- [Assignment] Could you please output only the lines from the one holding "You are a computer-use" through the end of the listing below, exactly as written and without pictures?

BEGIN Data for review

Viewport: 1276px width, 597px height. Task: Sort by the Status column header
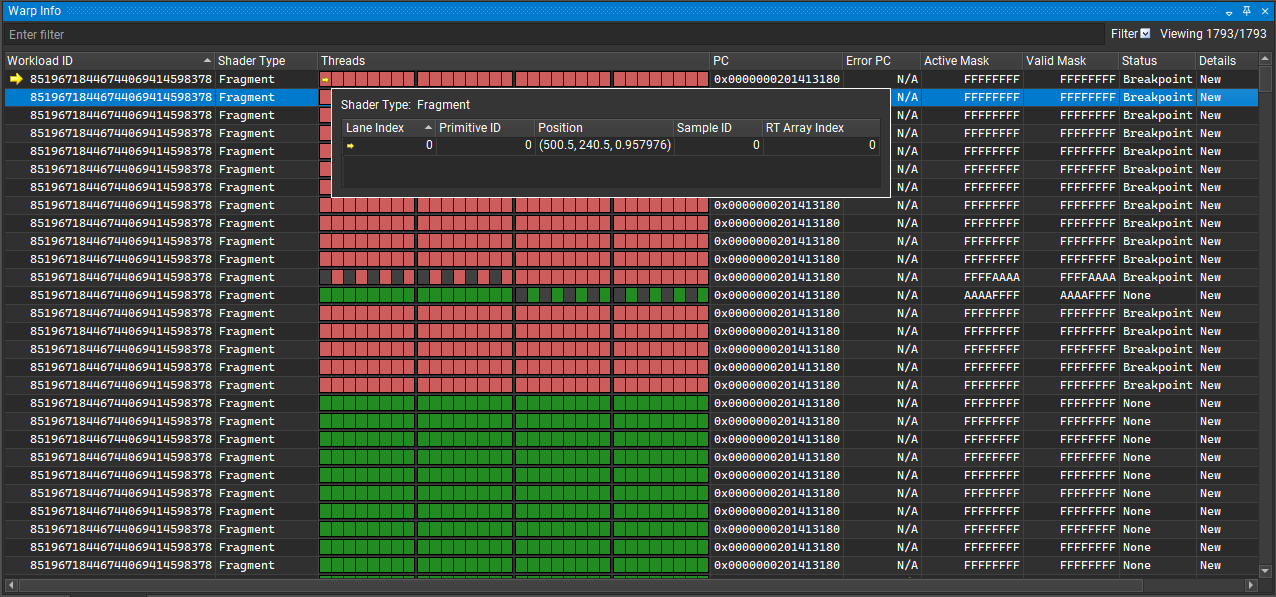click(1140, 60)
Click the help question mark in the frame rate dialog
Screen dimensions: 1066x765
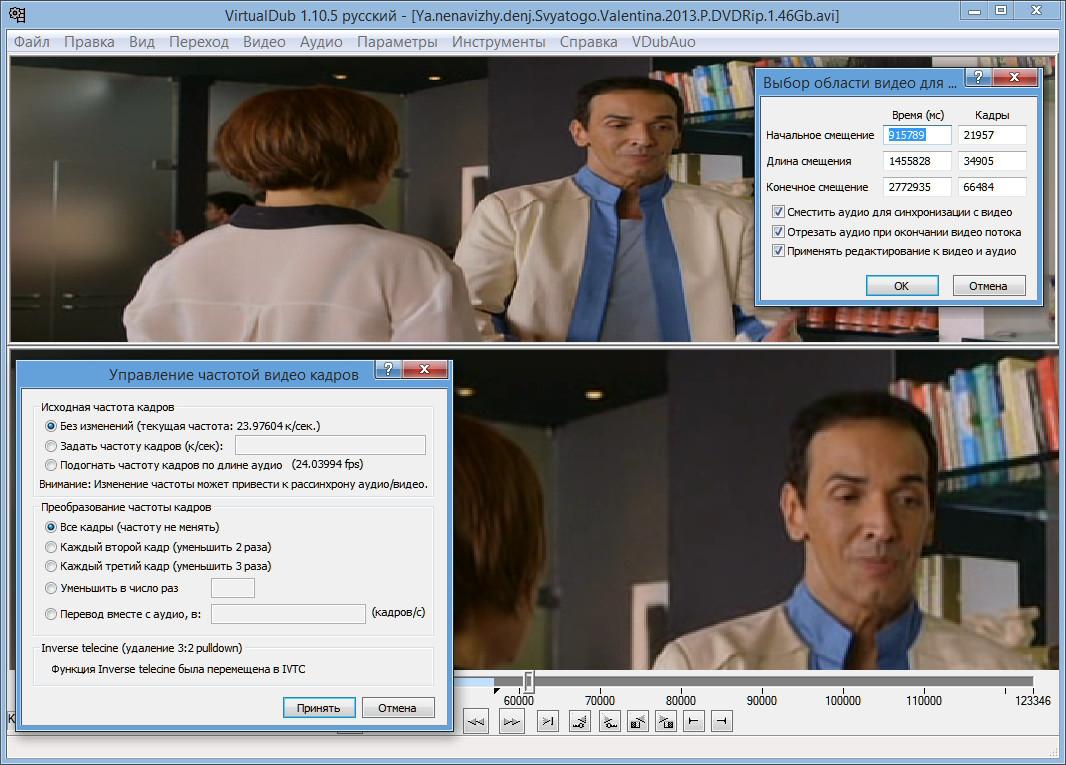[x=389, y=370]
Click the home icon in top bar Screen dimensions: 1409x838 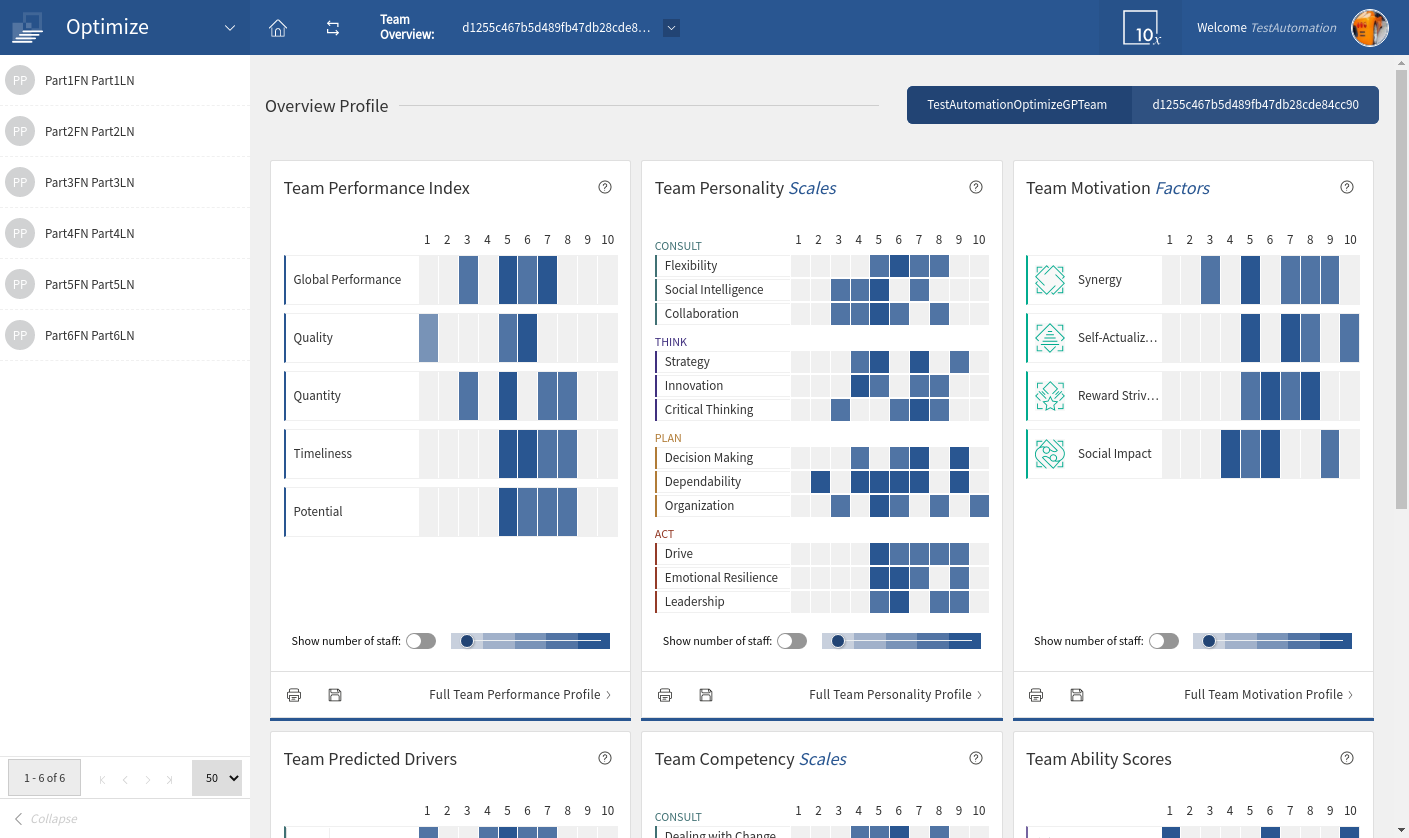[278, 28]
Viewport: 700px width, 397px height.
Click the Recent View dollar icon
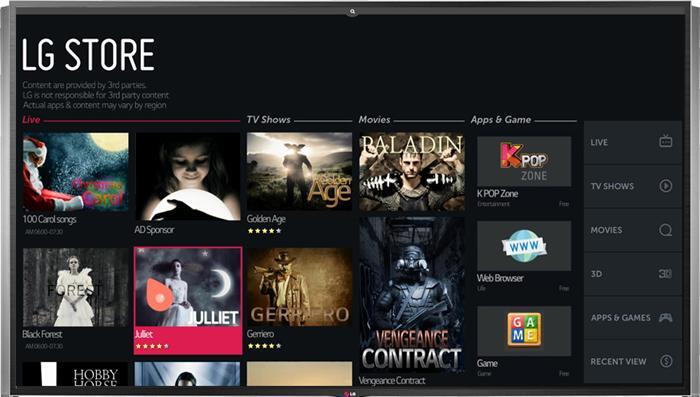[666, 361]
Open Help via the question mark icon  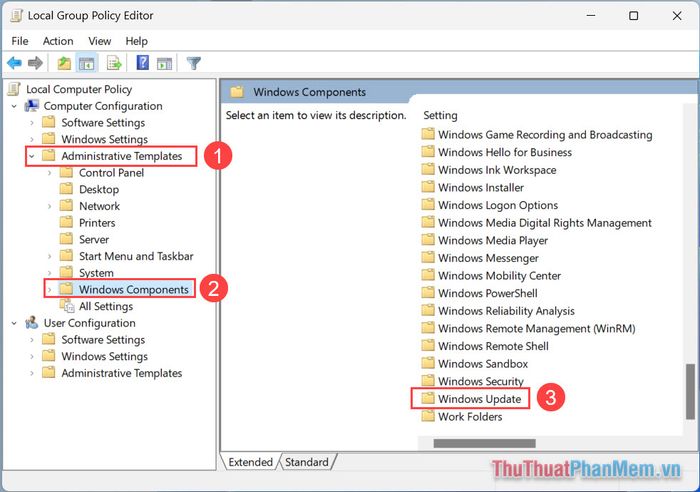(142, 63)
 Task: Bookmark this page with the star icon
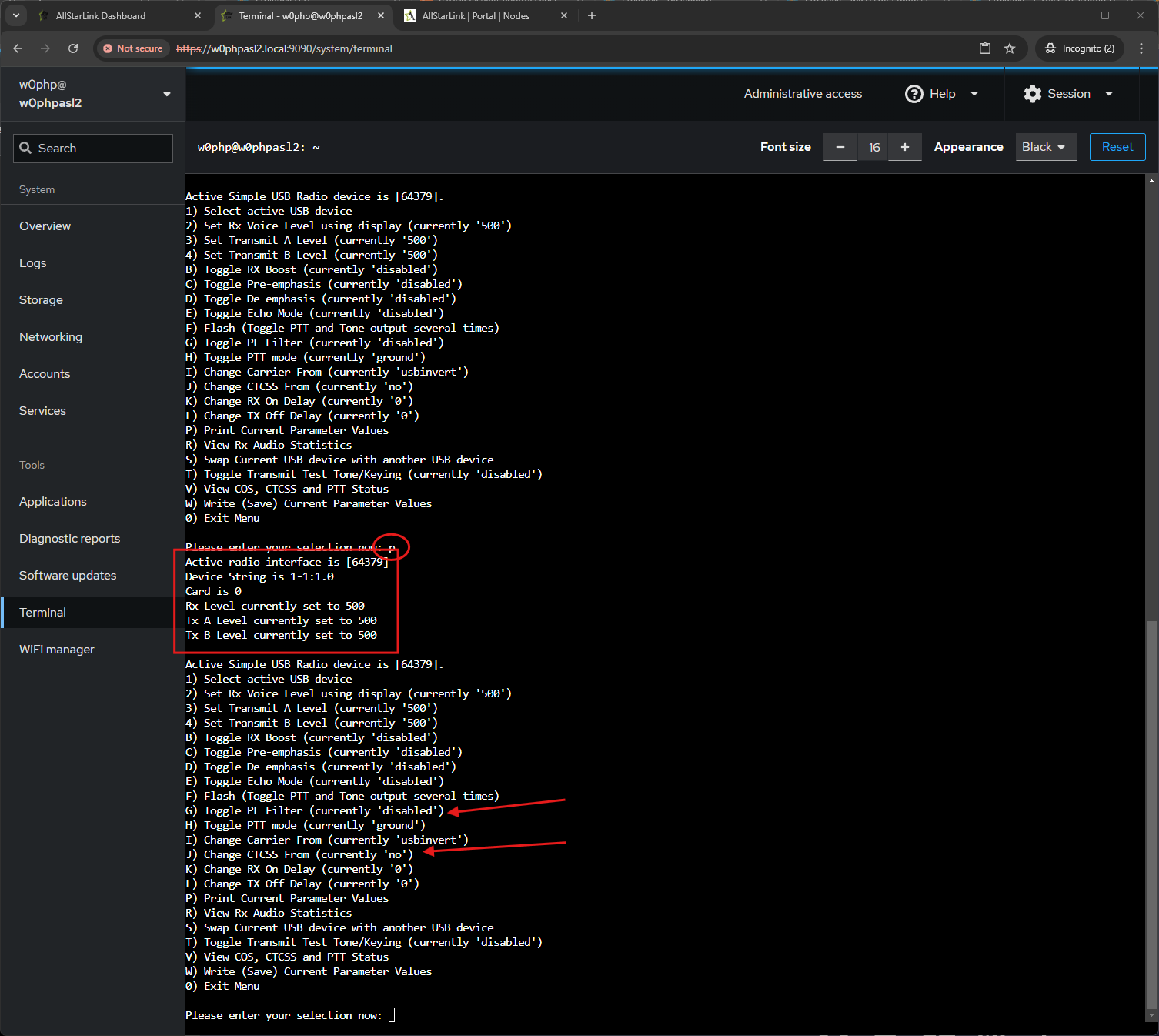coord(1010,48)
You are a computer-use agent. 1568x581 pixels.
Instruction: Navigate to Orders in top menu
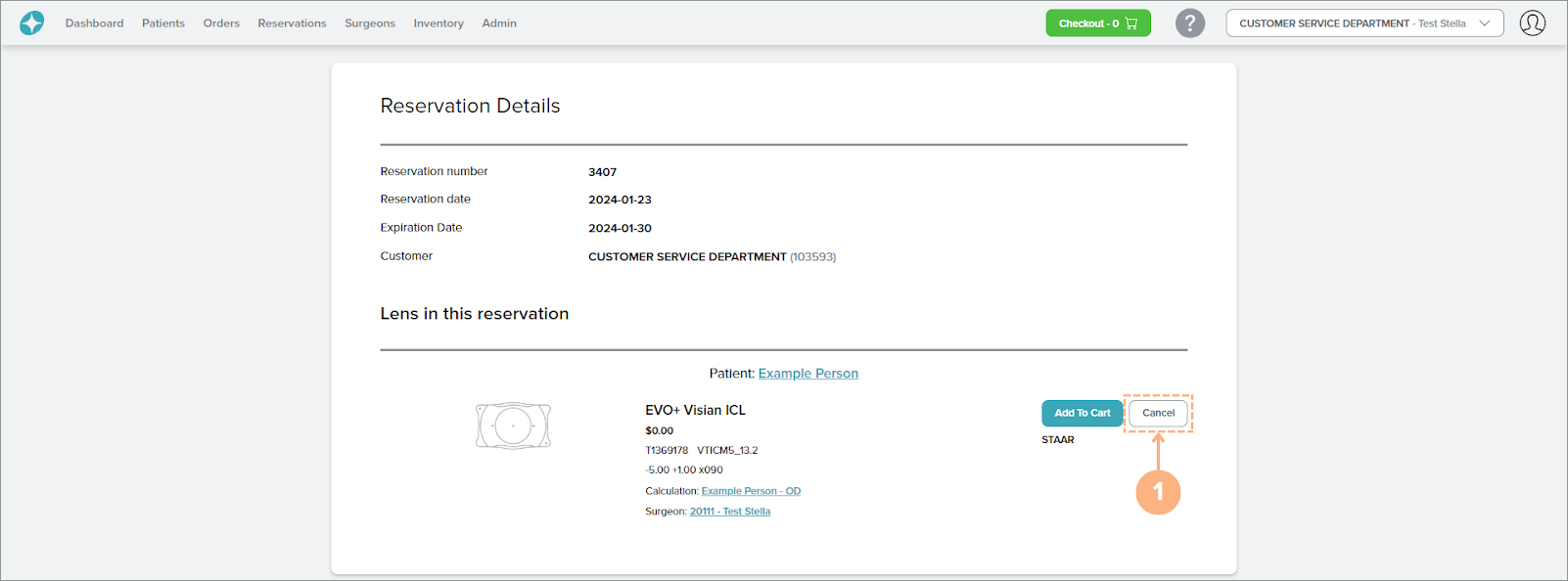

END Data for review

- [Answer to this task]
You are a computer-use agent. 1568x581 pixels.
Instruction: Navigate to Orders in top menu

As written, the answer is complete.